IN 2015, after the fatal shooting of Michael Brown by a Ferguson, Missouri police officer that ignited a violent backlash in that city, Campaign Zero launched a project as part of the Black Lives Matter movement to reduce fatal police/citizen encounters to zero.
The group’s “8 Can’t Wait” project’s data-backed reforms will purportedly reduce the killing of civilians by police officers by 72 percent:
1. Police officers are required to de-escalate situations which have a potential for violence;
2. They have a duty to intervene when they witness other police officers violating suspects’ rights;
3. Chokeholds and strangleholds are banned;
4. Police are required to warn suspects before shots are fired;
5. They are not allowed to fire at moving vehicles;
6. They must exhaust all other options before firing their weapons;
7. Departments must train officers in a “use of force continuum”; and
8. All uses of force must be comprehensively reported.
Campaign Zero data scientist Samuel Sinyangwe said these eight policies cost virtually nothing, but “they can make a big difference and can be implemented most quickly by cities across the country.”
The eight reforms are designed to make police officers think first before they react and impulsively fire their service weapons, and that’s a good thing. In fact, most police departments across the nation have already adopted some, if not all, of these recommendations.
On July 30, the City of Fredericksburg reported that its Police Department, which was already in compliance with six of the eight policies, was looking at adopting the other two.
Police Chief Brian Layton told The Free Lance–Star on Wednesday that the department’s updated Response to Resistance Directive “now requires a warning before shooting (if reasonable under the circumstances) and a duty to intervene.” All officer-involved shootings are investigated by the Virginia State Police.
“The department’s last officer-involved shooting was over two years ago on July 23, 2018, when Officer Cabrera responded to a domestic disturbance. Just seconds after knocking on the front door, a male quickly swung open the storm door and stabbed Officer Cabrera with a box cutter-style knife in his face and neck. Officer Cabrera withdrew from the residence as the offender exclaimed obscenities and flaunted his weapon,” Layton said in response to a question by the FLS.
“In fear for his life, Officer Cabrera fired at the suspect, causing the offender to retreat into the residence. Officer Cabrera was rushed to Mary Washington Hospital, where he received medical treatment. He was released later that evening.
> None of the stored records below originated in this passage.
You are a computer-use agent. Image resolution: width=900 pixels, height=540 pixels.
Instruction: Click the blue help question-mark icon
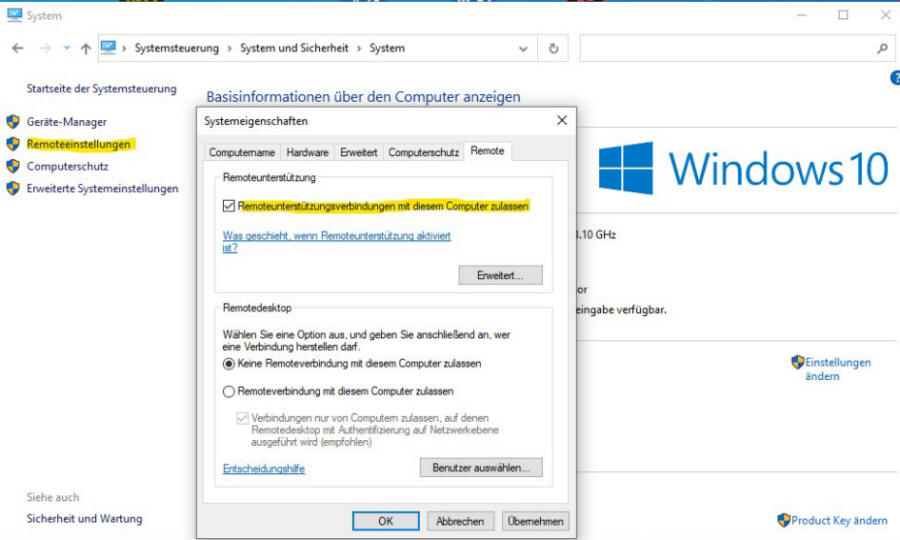coord(895,77)
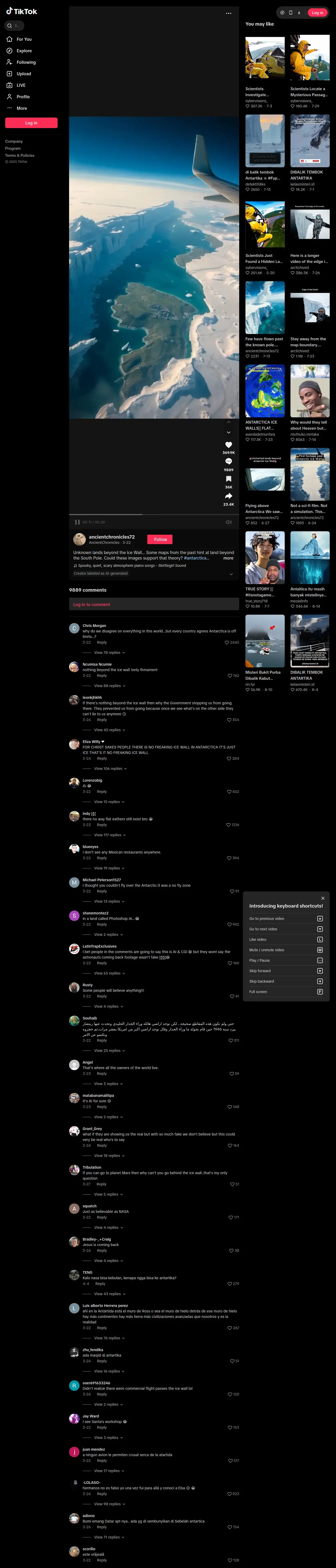The image size is (336, 1568).
Task: Bookmark the video with the save icon
Action: coord(228,479)
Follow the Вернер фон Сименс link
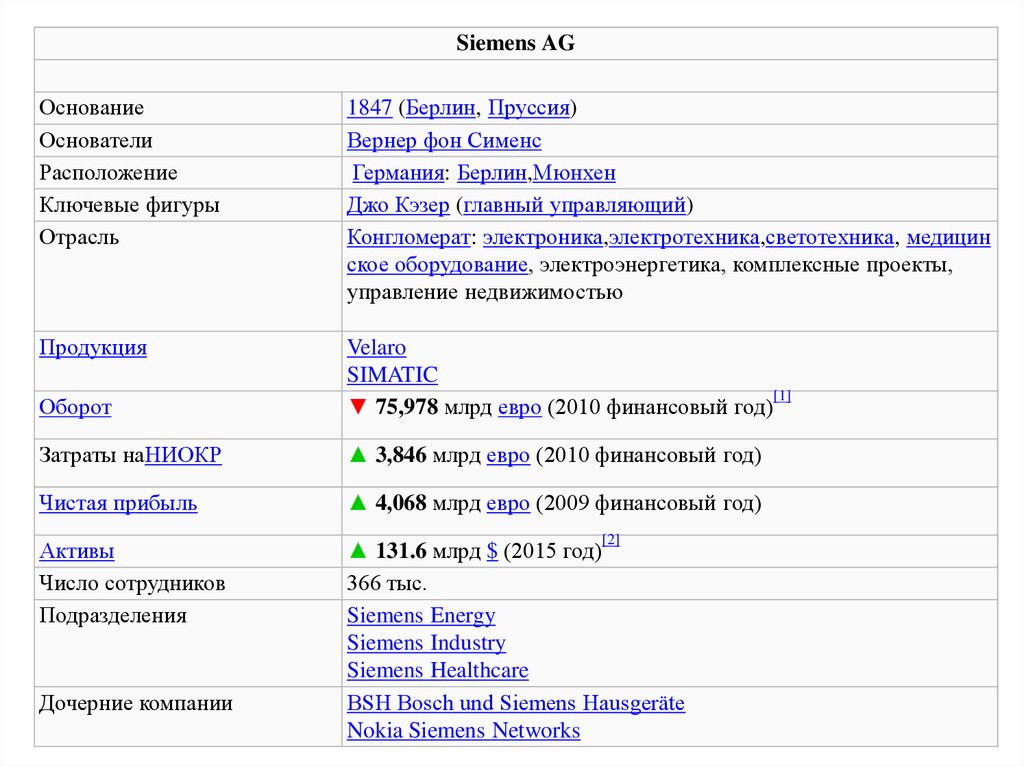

In 2019, the offender, Joseph L. Jackson, pleaded guilty to attempted capital murder and was sentenced to 20 years in prison.”
Training officers to first attempt to defuse situations like this before they escalate is simply good policing and more law enforcement agencies should adopt these eight common-sense reforms. After all, a police officer’s job is to detain and arrest criminal suspects, not be the judge, jury and executioner.
So why are some BLM activists and supporters, many of whom who originally championed “8 Can’t Wait,” now denouncing it?
Some claim that the study uses “dated and flawed data” that does not support the 72 percent claim. Others contend that “the #8cantwait campaign seeks to further legitimize police at a time where the nation is witnessing the fundamental illegitimacy of policing in this country.”
But a few activists have even gone beyond “defunding the police” to calling for abolishing police departments altogether: “Individuals who are enraged by the recurring injustices of policing have to decide whether to rally behind the easier, but likely impermanent route of police reform, or to offer support to the more difficult but wholly effective route of police abolition,” Olivia Murray wrote in the June Harvard Civil Rights–Civil Liberties Law Review.
Abolishing the police would certainly solve the problem of police–civilian killings. But it would only exacerbate the much bigger problem of criminal–civilian killings, as data from America’s largest cities—which have experienced a sharp spike in homicides this year compared with 2019—so clearly demonstrate.